El agente viene en un traje de serie de entretiempo gris de lana y como único equipamiento tiene un maletín. Presenta dos ojos marrones tras las gafas. Una boca. Uñas limpias. Nada destaca en él excepto lo que me cuenta.

—Dinos cualquier enfermedad —me dice—, que ya tenemos el remedio preparado.

Saca dos puñados de botellitas de su maletín y los agita.

—Éstos me los he traído para que quede claro.

A cada segundo que pasa, nuestro coche se hunde más en la oscuridad de camino a Nueva York. Alrededor, otros coches mantienen nuestro ritmo. La luna mantiene el ritmo. Le digo que me sorprende que todas esas enfermedades existan aún en el mundo.

—Es una vergüenza —me dice mi agente—, el retraso que lleva la tecnología médica respecto a su vertiente comercial.
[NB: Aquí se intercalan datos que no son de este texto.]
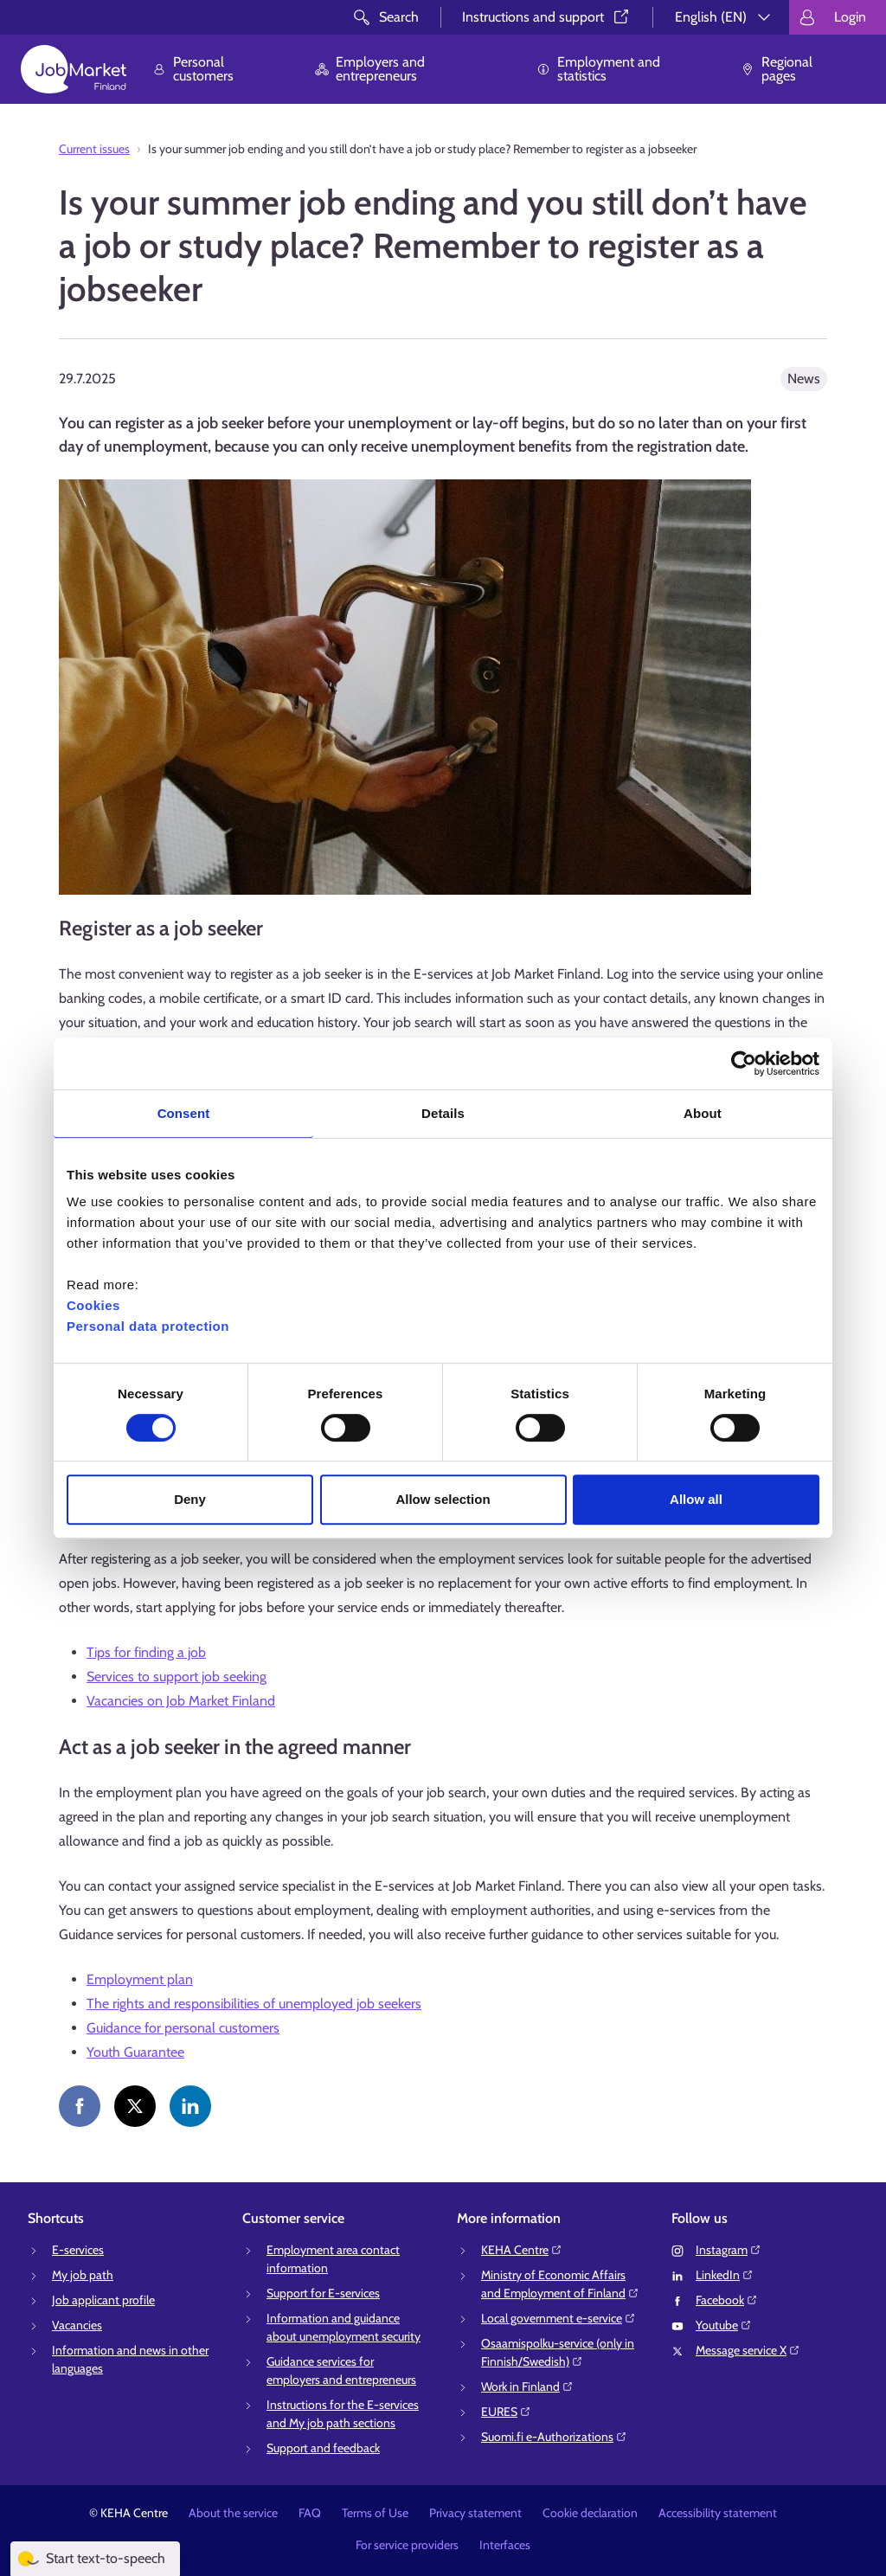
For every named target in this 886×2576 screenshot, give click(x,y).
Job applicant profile (103, 2300)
A ver, hace años que tenemos los centros de asistencia de ventas, las tazas de recuerdo para los médicos, los anuncios de optimismo en los periódicos, la campaña total de lanzamiento, pero en el fondo todo da igual. R&D sigue llevando un retraso de años. Los monos de laboratorio siguen cayendo como moscas.
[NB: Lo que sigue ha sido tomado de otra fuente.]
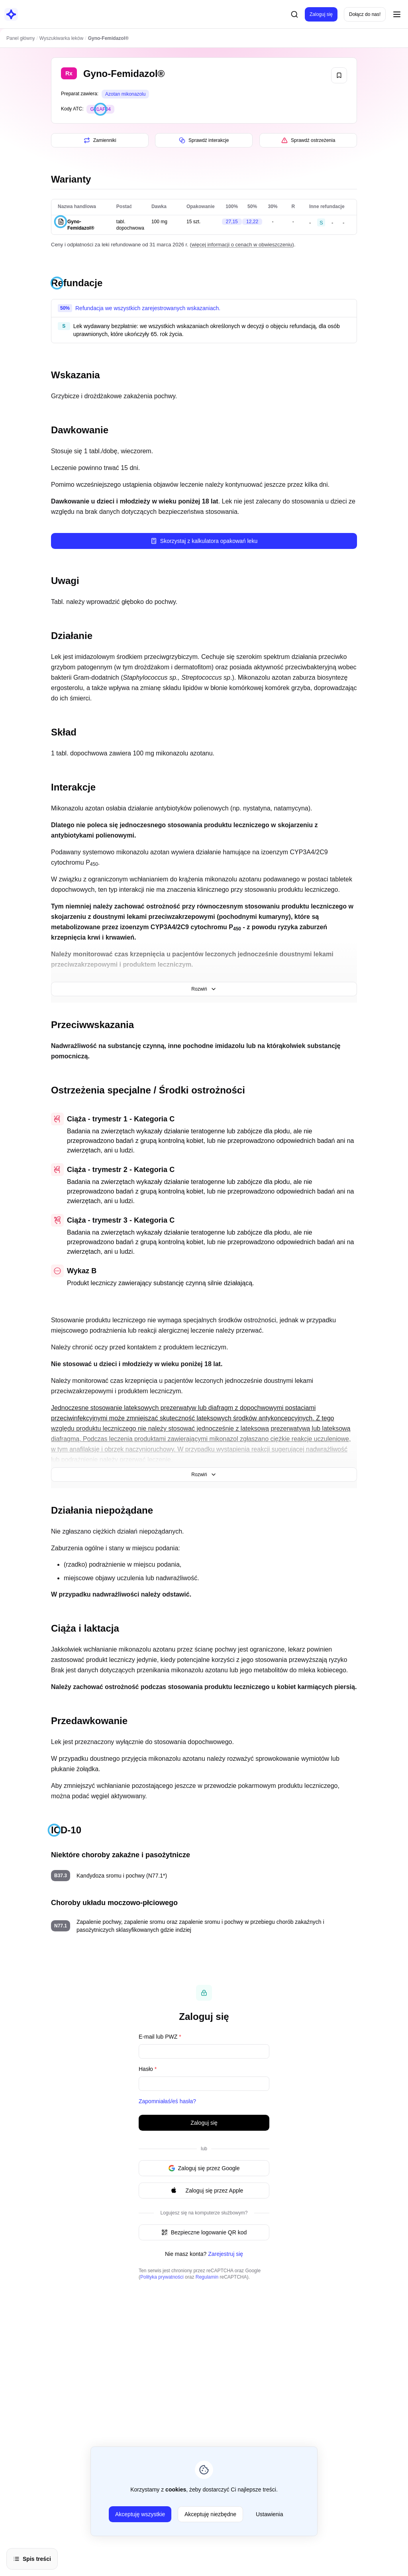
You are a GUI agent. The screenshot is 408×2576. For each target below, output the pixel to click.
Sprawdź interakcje (204, 140)
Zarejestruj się (225, 2254)
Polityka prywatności (162, 2277)
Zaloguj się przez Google (204, 2168)
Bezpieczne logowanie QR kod (204, 2232)
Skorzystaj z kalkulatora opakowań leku (204, 541)
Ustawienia (269, 2514)
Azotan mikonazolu (125, 94)
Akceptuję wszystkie (140, 2514)
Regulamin (207, 2277)
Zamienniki (100, 140)
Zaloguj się (321, 14)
Las dos hileras de dientes perfectos parecen engastadas en su boca por un joyero.

Las pastillas contra el sida parecen iguales que las pastillas contra el cáncer parecen iguales que las pastillas para la diabetes. Le pregunto: entonces, ¿esas cosas aún no están inventadas?

—Prefiero no usar la palabra «inventado» —dice el agente—. Hace que todo suene muy artificial.

¿Pero son o no reales?

—Claro que son reales —dice, y me quita de las manos las dos primeras botellas—. Están registradas. Tenemos un catálogo de casi quince mil productos en proceso de desarrollo —dice—, y eso te incluye a ti.

Dice:

—A eso iba.

¿Está desarrollando un remedio contra el cáncer?

—Somos una organización que gestiona las relaciones públicas del concepto total de las campañas de mercadotecnia —me dice—. Nuestro trabajo es crear conceptos. Patentamos medicamentos. Registramos el nombre. En cuanto alguien desarrolla el mismo producto acude a nosotros, a veces por casualidad, a veces no.

Le pregunto que cómo que a veces no.

—Esto funciona así: nosotros registramos toda combinación imaginable de palabras, griegas, latinas, inglesas, o lo que quieras. Obtenemos los derechos legales de cualquier palabra que pueda ocurrírseles a los laboratorios farmacéuticos para nombrar un nuevo producto. Sólo para la diabetes tenemos un catálogo de ciento cuarenta nombres.

Me pasa unas cuantas hojas sacadas de su maletín.

Leo:

Clucocure.

Insulinease.

Pancreaid.

Hemazine.

Glucodan.

Growdenase.

Paso a la página siguiente, y las botellas se me caen del regazo y ruedan por el suelo del coche.

—Si la compañía farmacéutica que consiga curar la diabetes quiere usar una combinación de palabras mínimamente relacionada con la naturaleza de la enfermedad, tendrá que comprarnos el nombre.

O sea, le digo, que las pildoras que tengo aquí son de azúcar. Abro una botella y dejo caer una pastilla de color rojo oscuro y brillante en mi palma. La lamo, y es chocolate envuelto en caramelo. Hay otras que son cápsulas de gelatina con azúcar dentro.

—De broma —me dice—. Prototipos.

Me dice:

—Lo que quiero decir es que cada uno de los pasos de tu carrera con nosotros está ya planificado, y que tu llegada fue profetizada hace más de quince años.

Me dice:

—Te lo digo para que te relajes.

Pero el suicidio colectivo de la Iglesia del Credo sucedió hace sólo diez años.

Y me meto una pastilla en la boca, un Geriamazone naranja.

—Te hemos estado siguiendo —me dice—. Tan pronto el número de adeptos del Credo cayó por debajo de la centena, pusimos en marcha la campaña. Toda la cuenta atrás que ha habido en los periódicos estos meses la montamos nosotros. Hubo que ajustarla un poco. Al principio no era nada específica, sólo era cuestión de coger el texto e ir rellenando los espacios en blanco, pero eso ya está olvidado. Lo único que queríamos era un cadáver fresco y el nombre del superviviente. Y ahí es donde entras tú.

De otra botella saco dos docenas de Inazan y me las meto bajo la lengua hasta que la cubierta de azúcar se disuelve. El chocolate se derrite.

El agente saca más hojas de papel impreso y me las pasa.

Leo:

Ford Merit.

Mercury Rapture.

Dodge Vignette.

Me dice:

—Tenemos registrados nombres de coches que no han sido diseñados todavía, programas informáticos que aún no han sido escritos, curas milagrosas para epidemias aún por llegar, cualquier producto que podemos anticipar.